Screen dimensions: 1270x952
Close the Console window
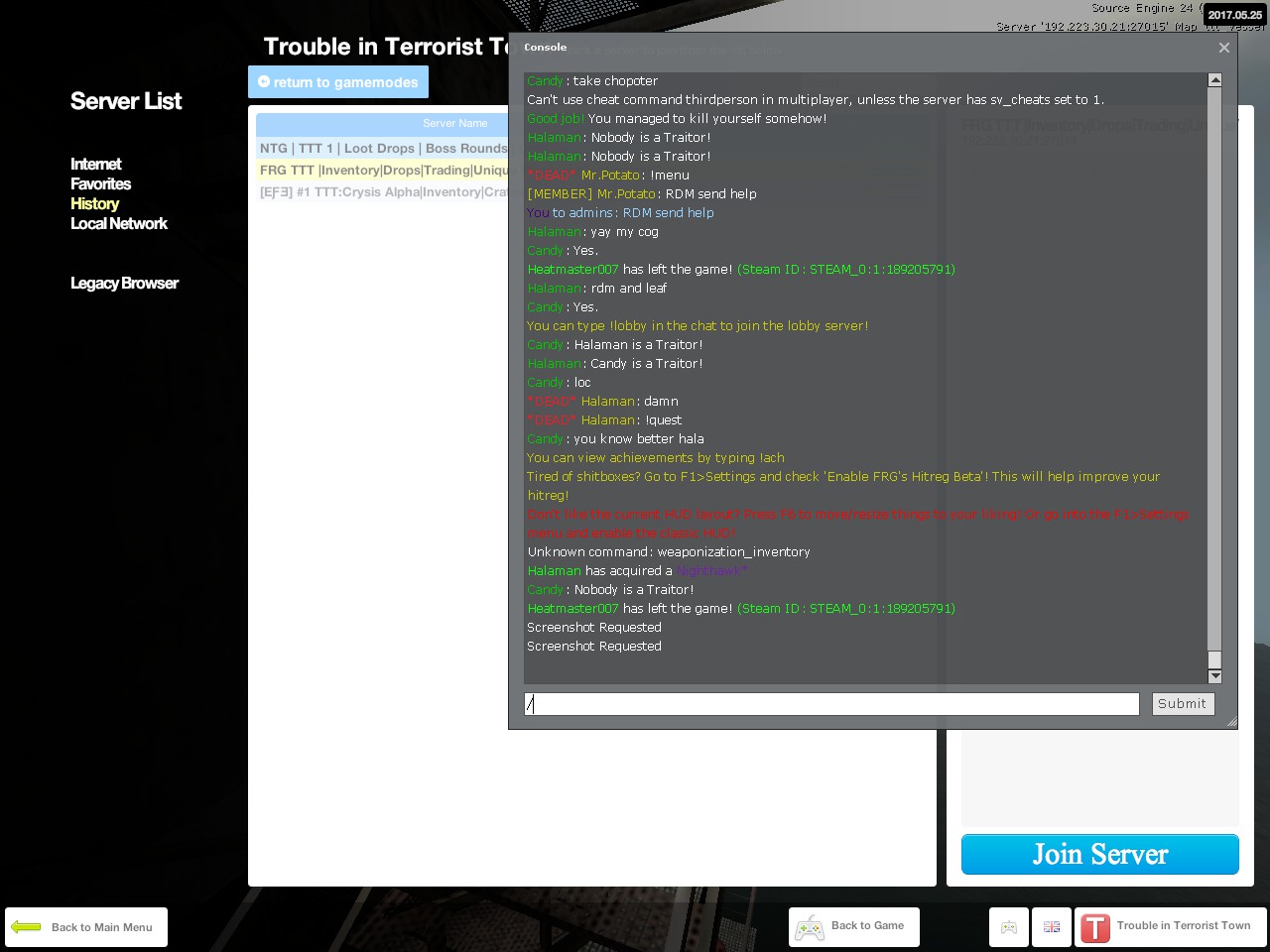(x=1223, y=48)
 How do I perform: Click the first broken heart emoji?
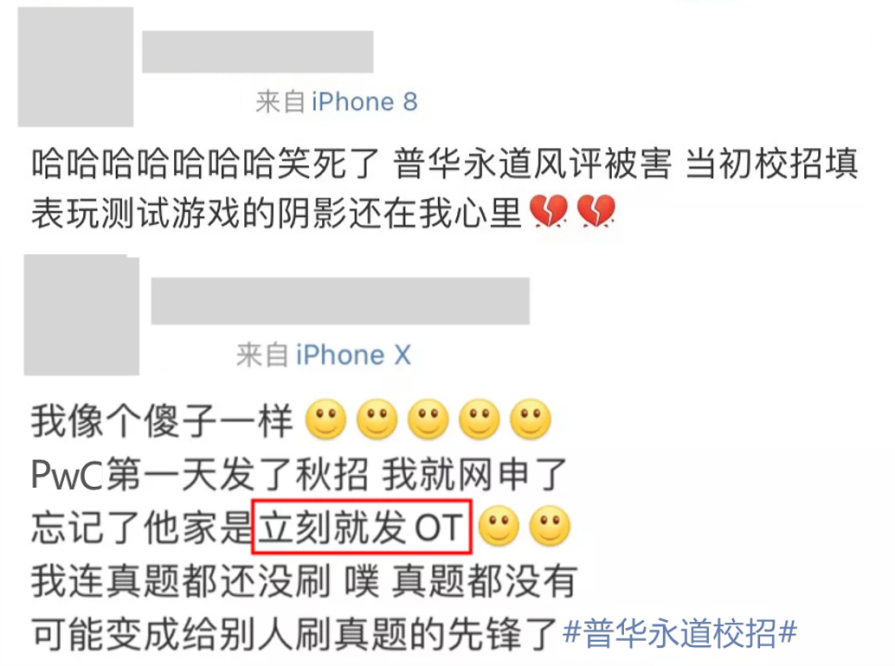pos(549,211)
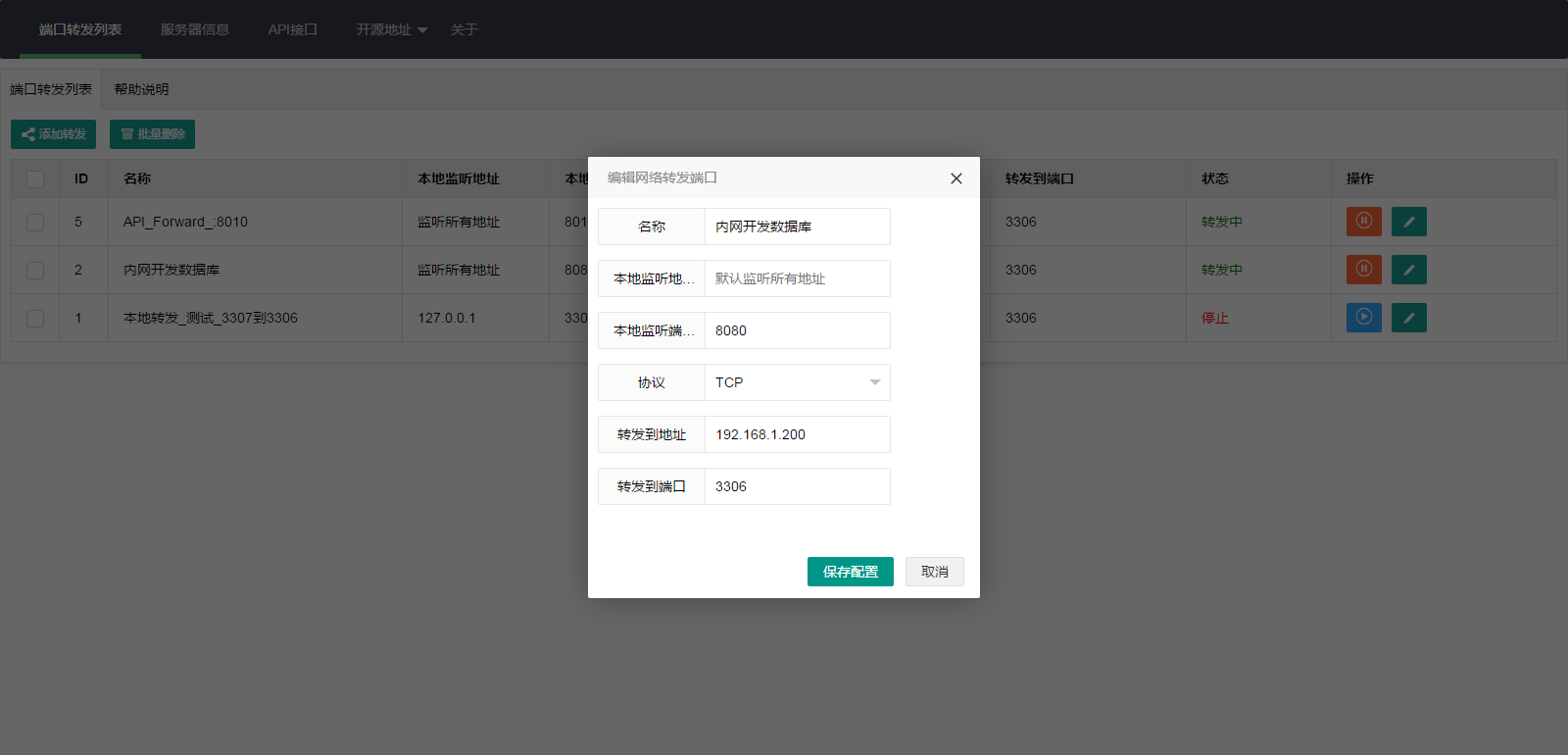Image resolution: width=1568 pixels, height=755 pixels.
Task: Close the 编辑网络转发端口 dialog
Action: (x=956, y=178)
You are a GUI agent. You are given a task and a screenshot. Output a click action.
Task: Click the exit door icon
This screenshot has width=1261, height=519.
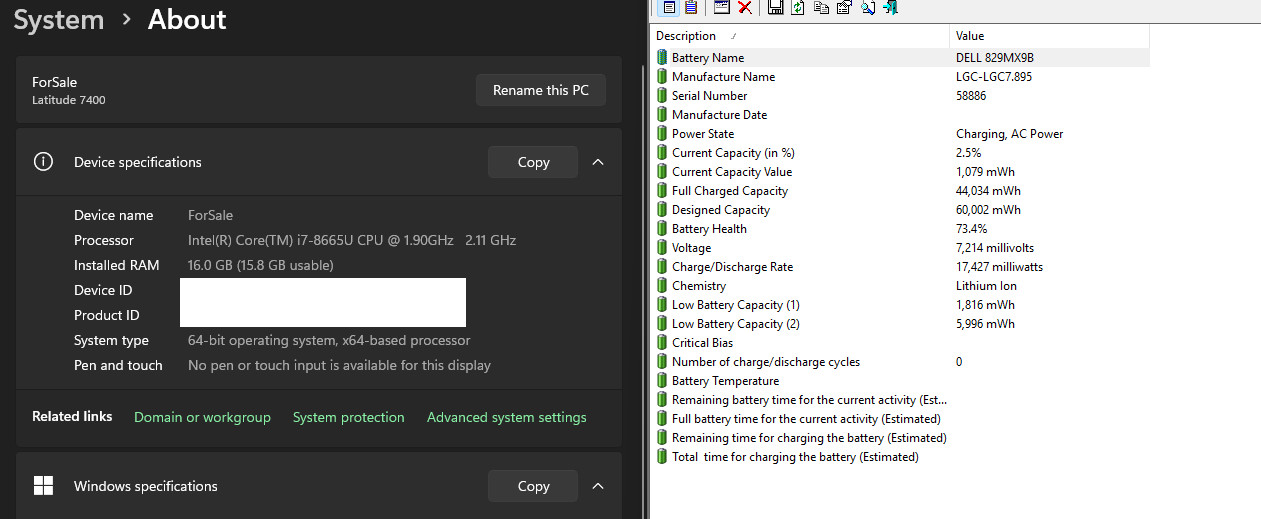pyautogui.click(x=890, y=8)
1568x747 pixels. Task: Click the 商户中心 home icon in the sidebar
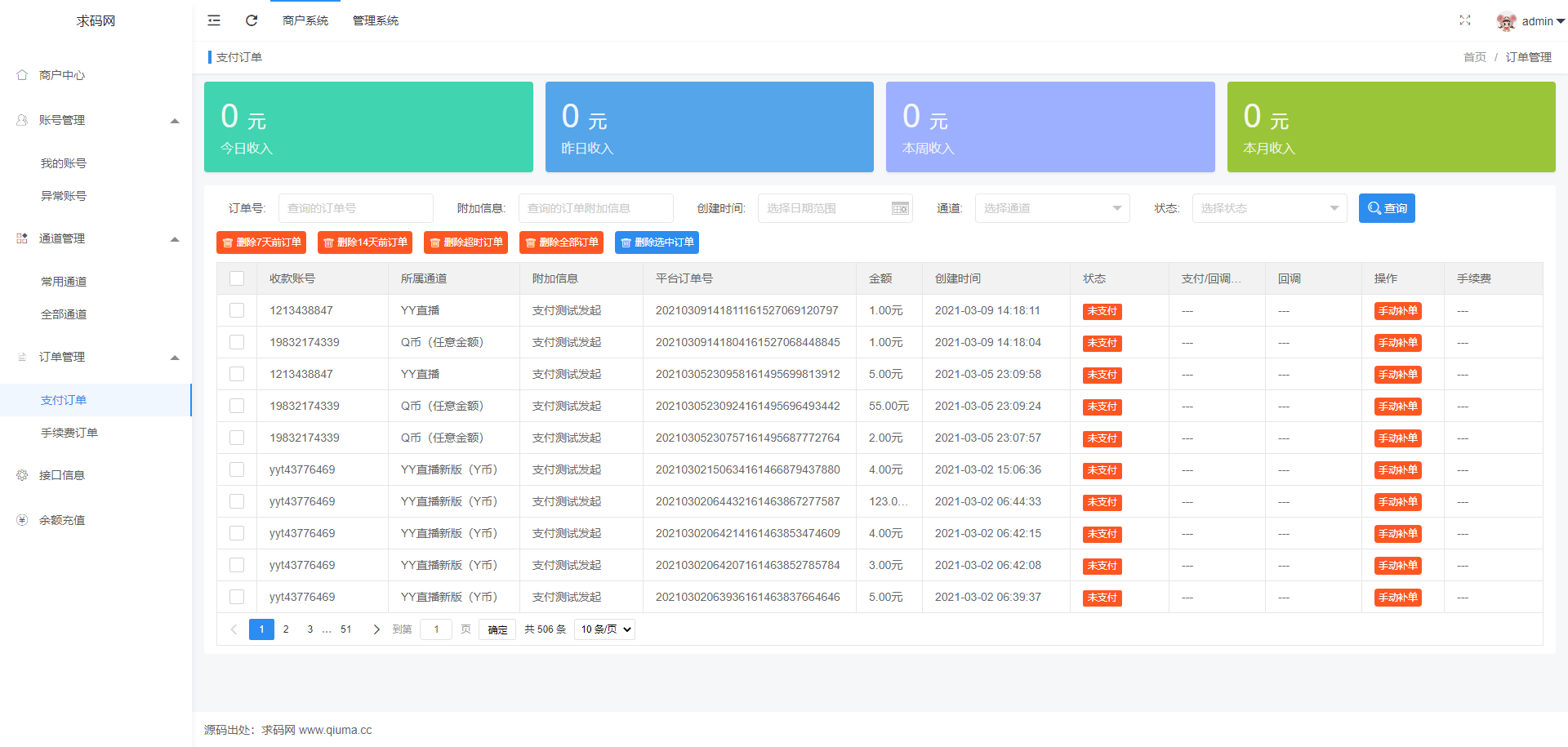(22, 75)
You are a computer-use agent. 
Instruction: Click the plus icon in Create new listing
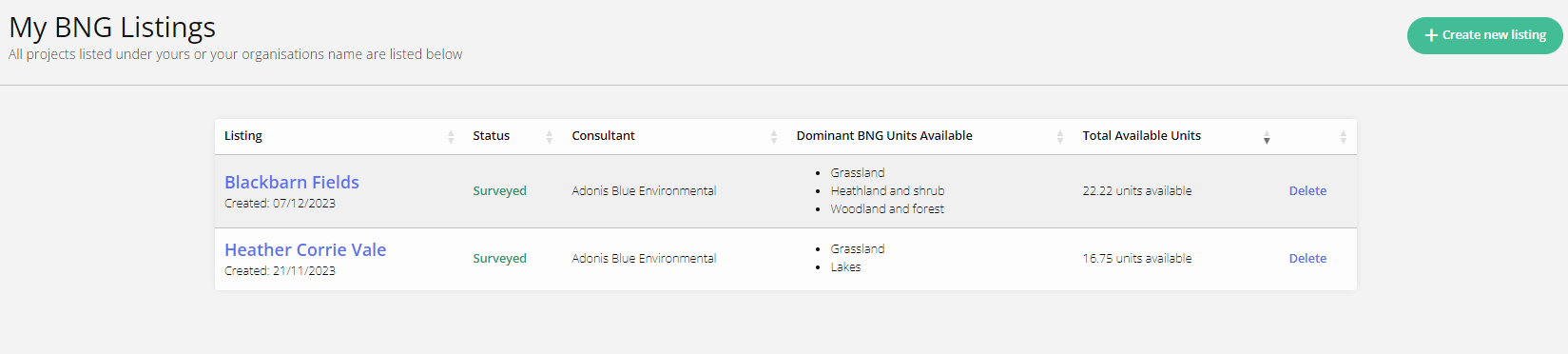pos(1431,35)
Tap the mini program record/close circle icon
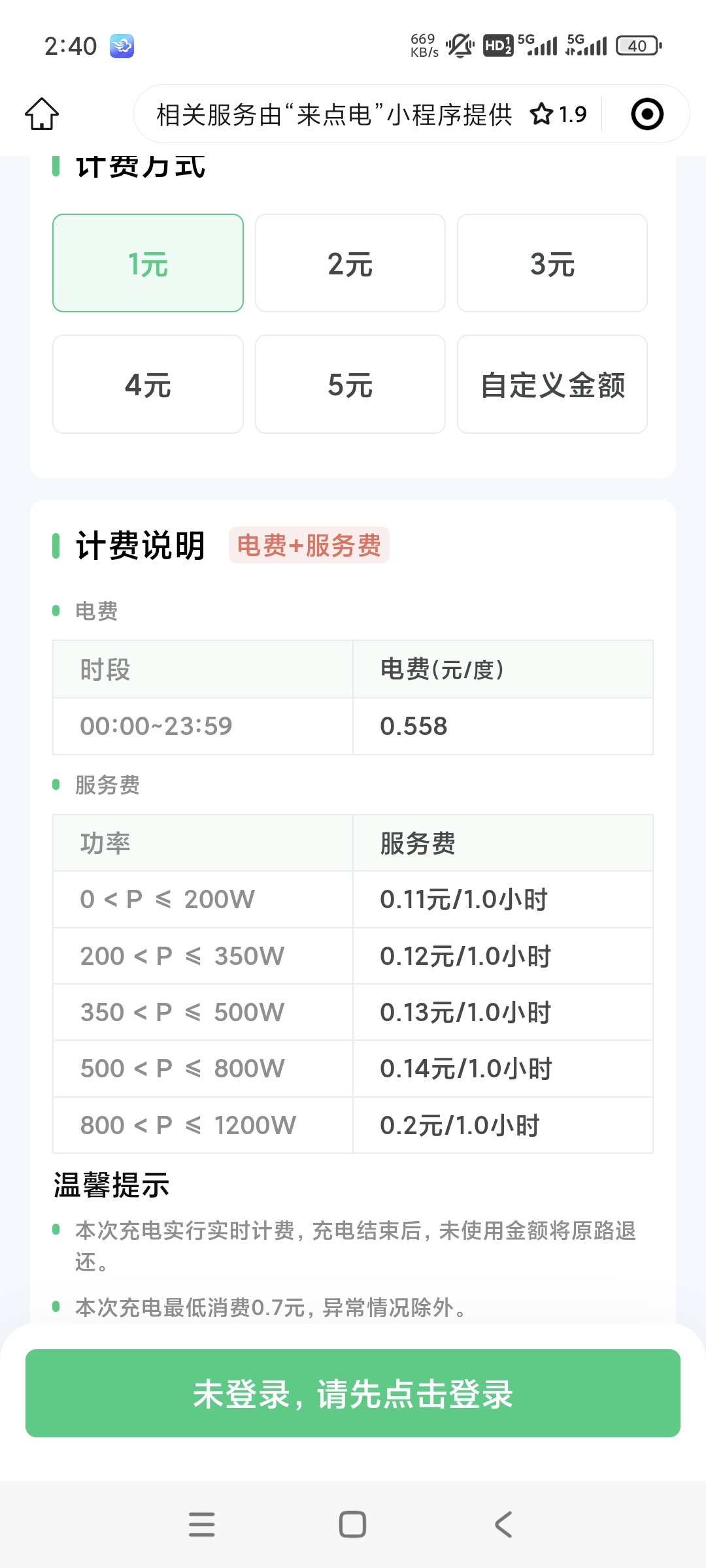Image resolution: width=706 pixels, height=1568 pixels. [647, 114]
• • •
- **THE PROBLEM**
Above are the records; copy every one of them exactly and omit the images.

- **REPLY**
Screen dimensions: 1270x952
Close the Console window
(x=1223, y=48)
 How do I perform: Click the first broken heart emoji?
pos(549,211)
Image resolution: width=1568 pixels, height=755 pixels.
Task: Close the 编辑网络转发端口 dialog
Action: (x=956, y=178)
You are a GUI agent. You are given a task and a screenshot. Output a click action.
Task: Click the exit door icon
This screenshot has width=1261, height=519.
pyautogui.click(x=890, y=8)
1568x747 pixels. Task: Click the 商户中心 home icon in the sidebar
(22, 75)
You are a computer-use agent. 
Instruction: Click the plus icon in Create new listing
pos(1431,35)
Tap the mini program record/close circle icon
Image resolution: width=706 pixels, height=1568 pixels. [647, 114]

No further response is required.